The screens also add vibrant colours into the corridor, transforming a typically overlooked transitional space into a gallery of hues that shift with changing light conditions. What was once a purely functional passageway now serves as a mood-lifting experience each time they move between rooms. This attention to spaces often ignored in standard HDB renovations reveals the couple’s holistic approach to making every square foot of their BTO apartment meaningful.

Statement home decor pieces

Interior design by Studio Super Safari

An ornate mirror combined with an oriental-style basin anchors the look in the bathroom, creating a space that feels more like a boutique hotel than a standard HDB toilet. These statement pieces transform daily routines into small moments of luxury, proving that even the most utilitarian spaces in a three-room BTO can become expressions of personal style. The juxtaposition of ornate details against utilitarian HDB surfaces creates a tension that defines much of the home’s aesthetic approach.

BTO storage room

Interior design by Studio Super Safari

One of the bedrooms has also been converted to a space for storage and wardrobe area, challenging conventional ideas about room usage in Singapore’s public housing. Rather than forcing their lifestyle into predetermined spaces, they’ve reimagined the standard BTO layout to serve their specific needs. This room transformation represents their prioritization of quality living experience over adherence to typical HDB apartment arrangements—a bold choice that has significantly enhanced their daily life in Tiong Bahru.

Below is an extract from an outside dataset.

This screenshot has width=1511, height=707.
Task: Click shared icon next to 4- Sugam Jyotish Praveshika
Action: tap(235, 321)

Vintage home decor collection

Interior design by Studio Super Safari

Here, the homeowners display their favourite decor accessories, creating a dressing room that doubles as a personal gallery. Mornings begin with inspiration as they prepare for the day surrounded by treasured objects—vintage cameras collected from flea markets around Southeast Asia, hand-painted ceramics from road trips to Malaysian craft villages, and framed concert tickets that mark significant moments in their relationship. This room perhaps best represents how their BTO apartment has become a three-dimensional autobiography.

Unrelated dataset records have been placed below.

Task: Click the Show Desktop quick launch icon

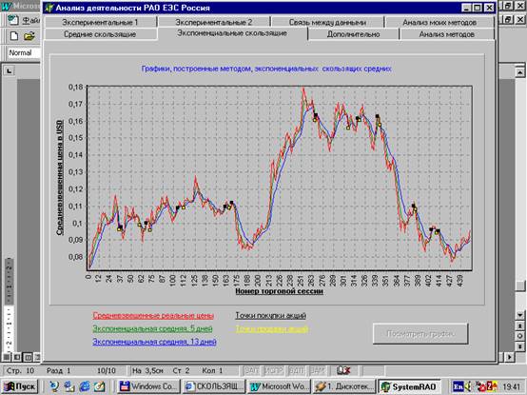Action: (x=100, y=386)
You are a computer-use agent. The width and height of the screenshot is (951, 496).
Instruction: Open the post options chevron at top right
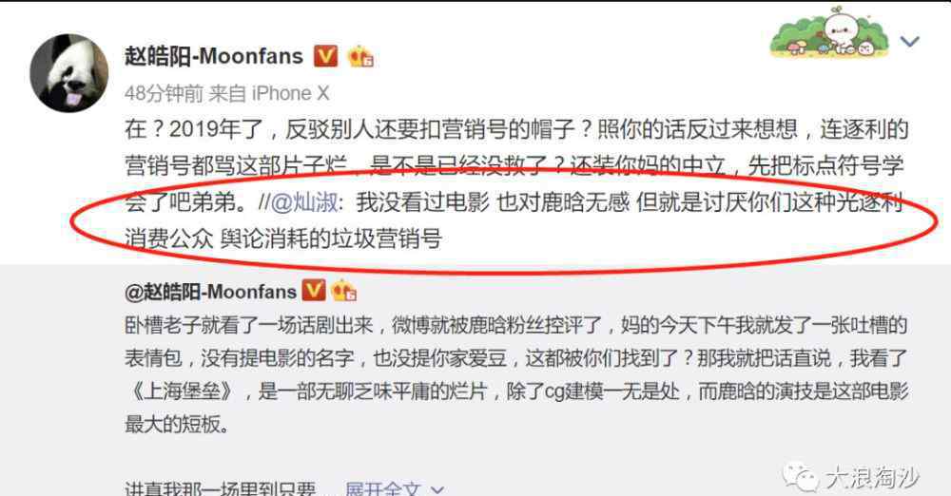pyautogui.click(x=909, y=41)
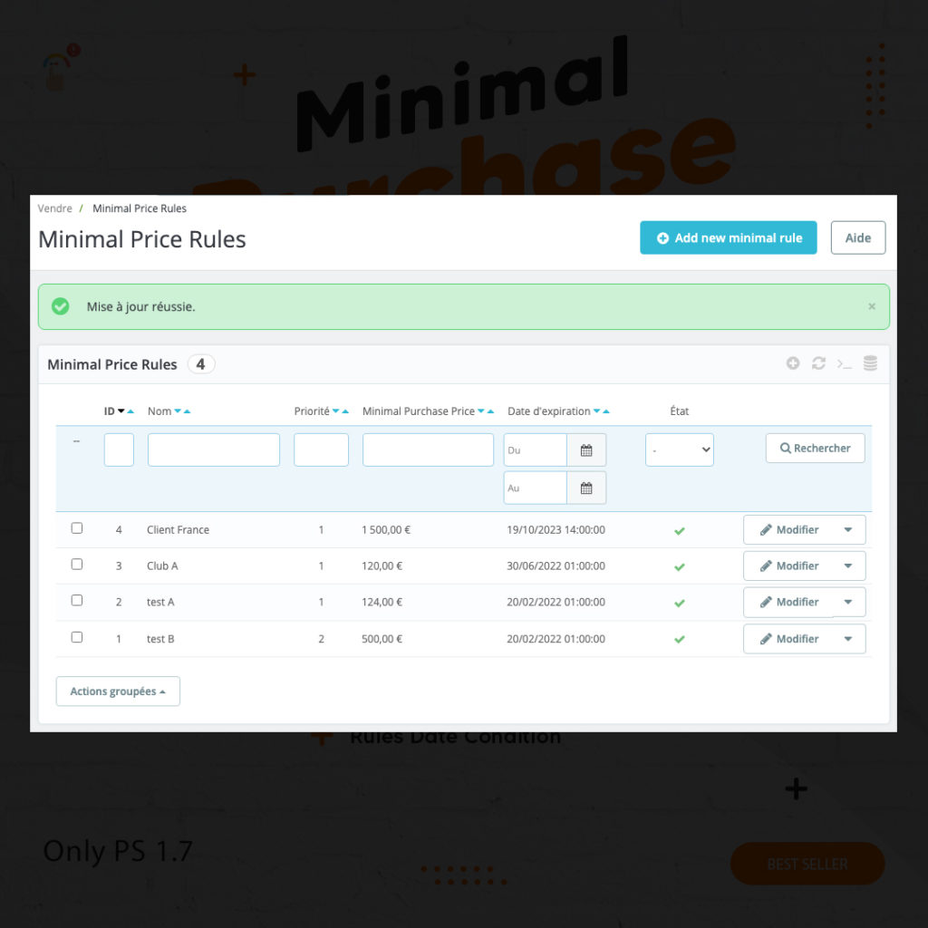Tick the checkbox for the test B row

point(77,636)
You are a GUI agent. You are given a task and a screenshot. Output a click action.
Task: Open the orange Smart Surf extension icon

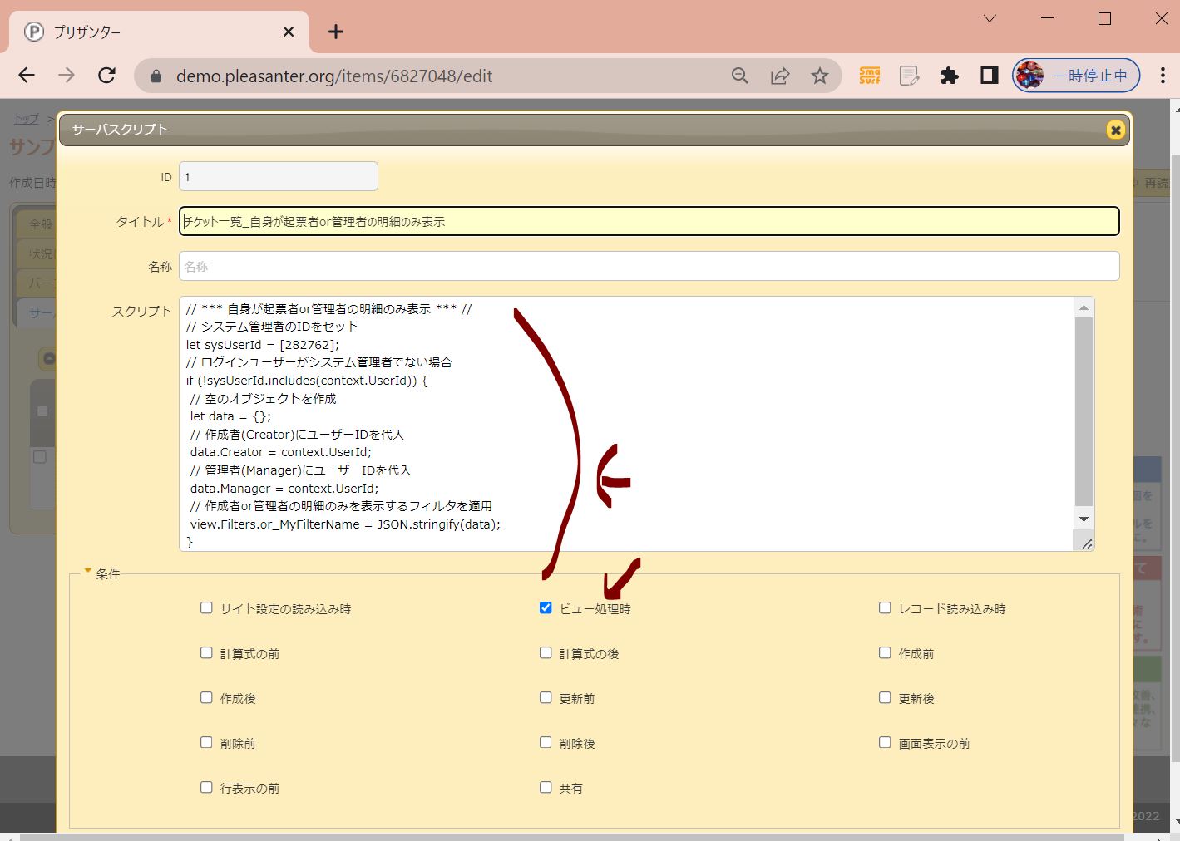(x=869, y=76)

Interior design by Studio Super Safari

Spot fun custom painted blinds in every room too. These are made-to-order from a Malaysian artist whose whimsical designs add unexpected moments of delight throughout the home. Each blind features motifs that reference the couple’s shared interests—vintage motorcycles in the living room, botanical illustrations in the bedroom, and abstract interpretations of Tiong Bahru’s architectural elements in their study nook. These practical items become art pieces that contribute to the home’s distinctive character.

Vintage HDB lighting

Interior design by Studio Super Safari

The homeowners sourced all the lighting fixtures on their own, to match the unique look in the home, spending weekends hunting through specialty shops in Balestier and online marketplaces for just the right pieces. From rewired industrial pendants salvaged from an old factory to handcrafted paper lamps purchased directly from an artisan’s workshop, each lighting element adds to the layered narrative of their space. As evening falls over Tiong Bahru, these thoughtfully selected fixtures transform the apartment’s atmosphere, casting warm pools of light that highlight their favorite corners.

They spent approximately $30,000 in renovation, an investment that yielded a completely personalized three-room HDB that defies categorization within typical BTO renovation templates. This budget—modest by many Singapore renovation standards—was stretched through creative sourcing, DIY efforts, and a clear vision that prioritized character over conventional luxury. The result is a home in Tiong Bahru that feels infinitely more personal than spaces costing many times more to create.

As night settles over the historic rooflines of Tiong Bahru, this 3-room BTO apartment glows with a warmth that comes not just from its carefully selected vintage lamps, but from the stories embedded in every corner. It stands as proof that even within the standardized framework of Singapore’s public housing, there exists infinite potential for personal expression—especially when homeowners are brave enough to color outside the lines of conventional BTO renovation expectations.